🤖 AI Summary
To address the high infrastructure cost and low resource utilization inherent in centralized server-based LLM serving architectures, this paper proposes an edge-cooperative speculative decoding framework. Our approach is the first to enable edge devices to proactively generate draft sequences and introduces a pipeline-aware multi-request scheduling strategy, enabling deep collaboration between edge and server GPUs across the entire speculative decoding process. Crucially, only lightweight token-level outputs—not full logits or hidden states—are transmitted over the network, eliminating substantial communication overhead.

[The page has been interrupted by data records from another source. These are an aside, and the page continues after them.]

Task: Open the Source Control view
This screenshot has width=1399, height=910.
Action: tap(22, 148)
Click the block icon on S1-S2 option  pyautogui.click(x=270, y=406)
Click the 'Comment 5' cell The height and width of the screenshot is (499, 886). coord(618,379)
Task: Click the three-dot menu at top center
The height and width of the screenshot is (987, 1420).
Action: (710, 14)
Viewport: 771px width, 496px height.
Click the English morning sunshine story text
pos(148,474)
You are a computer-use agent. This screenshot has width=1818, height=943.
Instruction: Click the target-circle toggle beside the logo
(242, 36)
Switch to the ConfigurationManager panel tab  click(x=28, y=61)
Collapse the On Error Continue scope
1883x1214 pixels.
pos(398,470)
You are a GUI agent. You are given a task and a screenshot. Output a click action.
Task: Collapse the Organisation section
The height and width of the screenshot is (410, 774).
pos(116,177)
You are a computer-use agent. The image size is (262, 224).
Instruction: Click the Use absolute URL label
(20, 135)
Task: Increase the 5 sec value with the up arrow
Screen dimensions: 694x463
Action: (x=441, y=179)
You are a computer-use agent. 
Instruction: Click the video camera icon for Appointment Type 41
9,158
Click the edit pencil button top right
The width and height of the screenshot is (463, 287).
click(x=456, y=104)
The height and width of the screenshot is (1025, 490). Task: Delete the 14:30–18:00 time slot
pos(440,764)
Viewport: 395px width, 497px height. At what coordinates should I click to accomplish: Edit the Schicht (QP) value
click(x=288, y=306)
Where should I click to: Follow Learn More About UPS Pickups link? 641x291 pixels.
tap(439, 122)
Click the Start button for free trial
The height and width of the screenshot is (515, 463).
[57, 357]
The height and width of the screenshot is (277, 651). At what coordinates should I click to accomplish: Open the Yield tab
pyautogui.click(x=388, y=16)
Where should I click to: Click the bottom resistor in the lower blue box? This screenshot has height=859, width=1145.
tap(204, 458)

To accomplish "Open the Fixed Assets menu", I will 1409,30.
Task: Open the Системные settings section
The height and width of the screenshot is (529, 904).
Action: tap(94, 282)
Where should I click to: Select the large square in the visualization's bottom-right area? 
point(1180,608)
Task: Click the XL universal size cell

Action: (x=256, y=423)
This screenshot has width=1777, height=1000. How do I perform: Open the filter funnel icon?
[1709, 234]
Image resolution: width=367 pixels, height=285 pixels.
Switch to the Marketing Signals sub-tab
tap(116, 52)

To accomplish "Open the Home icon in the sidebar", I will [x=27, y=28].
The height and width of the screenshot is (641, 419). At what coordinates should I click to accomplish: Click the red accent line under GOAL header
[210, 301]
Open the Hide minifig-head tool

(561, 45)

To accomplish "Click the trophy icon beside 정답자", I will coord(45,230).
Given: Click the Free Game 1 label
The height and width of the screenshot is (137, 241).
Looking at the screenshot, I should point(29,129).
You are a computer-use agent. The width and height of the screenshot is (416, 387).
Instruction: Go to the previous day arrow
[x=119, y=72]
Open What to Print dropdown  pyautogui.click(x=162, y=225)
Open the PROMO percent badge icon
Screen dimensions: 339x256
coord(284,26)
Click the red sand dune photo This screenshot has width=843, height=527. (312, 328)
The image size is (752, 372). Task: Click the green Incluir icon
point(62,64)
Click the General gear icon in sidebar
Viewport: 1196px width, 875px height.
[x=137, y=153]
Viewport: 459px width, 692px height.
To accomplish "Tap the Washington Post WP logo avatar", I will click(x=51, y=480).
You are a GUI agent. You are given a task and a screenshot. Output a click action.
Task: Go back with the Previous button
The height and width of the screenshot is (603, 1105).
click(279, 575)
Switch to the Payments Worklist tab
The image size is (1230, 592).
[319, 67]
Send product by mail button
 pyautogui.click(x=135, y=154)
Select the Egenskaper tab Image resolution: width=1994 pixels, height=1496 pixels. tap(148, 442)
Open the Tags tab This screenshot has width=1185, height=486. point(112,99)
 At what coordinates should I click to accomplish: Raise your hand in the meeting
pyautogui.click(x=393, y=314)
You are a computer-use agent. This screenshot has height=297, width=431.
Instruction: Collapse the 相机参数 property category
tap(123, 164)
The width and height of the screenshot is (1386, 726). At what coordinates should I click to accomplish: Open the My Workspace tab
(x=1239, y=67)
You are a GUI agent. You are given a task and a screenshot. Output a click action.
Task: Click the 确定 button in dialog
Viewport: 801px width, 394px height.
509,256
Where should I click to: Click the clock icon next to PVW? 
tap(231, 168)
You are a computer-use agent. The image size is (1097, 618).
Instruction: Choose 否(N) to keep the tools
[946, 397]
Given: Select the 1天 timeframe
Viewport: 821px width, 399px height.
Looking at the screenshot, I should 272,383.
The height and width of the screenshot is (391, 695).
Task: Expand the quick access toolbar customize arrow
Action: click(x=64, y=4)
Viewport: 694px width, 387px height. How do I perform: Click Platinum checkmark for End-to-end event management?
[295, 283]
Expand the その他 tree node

Compared to a pure server-based baseline, our framework achieves a 2.22× improvement in server throughput, reduces end-to-end per-token latency by 11.24%, and improves cost efficiency by 1.91×. This work establishes a novel paradigm wherein edge devices actively and substantively contribute to LLM inference acceleration—moving beyond mere offloading to genuine collaborative computation.
📝 Abstract
Large language models (LLMs) power many modern applications, but serving them at scale remains costly and resource-intensive. Current server-centric systems overlook consumer-grade GPUs at the edge. We introduce SpecEdge, an edge-assisted inference framework that splits LLM workloads between edge and server GPUs using a speculative decoding scheme, exchanging only token outputs over the network. SpecEdge employs proactive edge drafting to overlap edge token creation with server verification and pipeline-aware scheduling that interleaves multiple user requests to increase server-side throughput. Experiments show SpecEdge enhances overall cost efficiency by 1.91x through achieving 2.22x server throughput, and reduces inter token latency by 11.24% compared to a server-only baseline, introducing a scalable, cost-effective paradigm for LLM serving.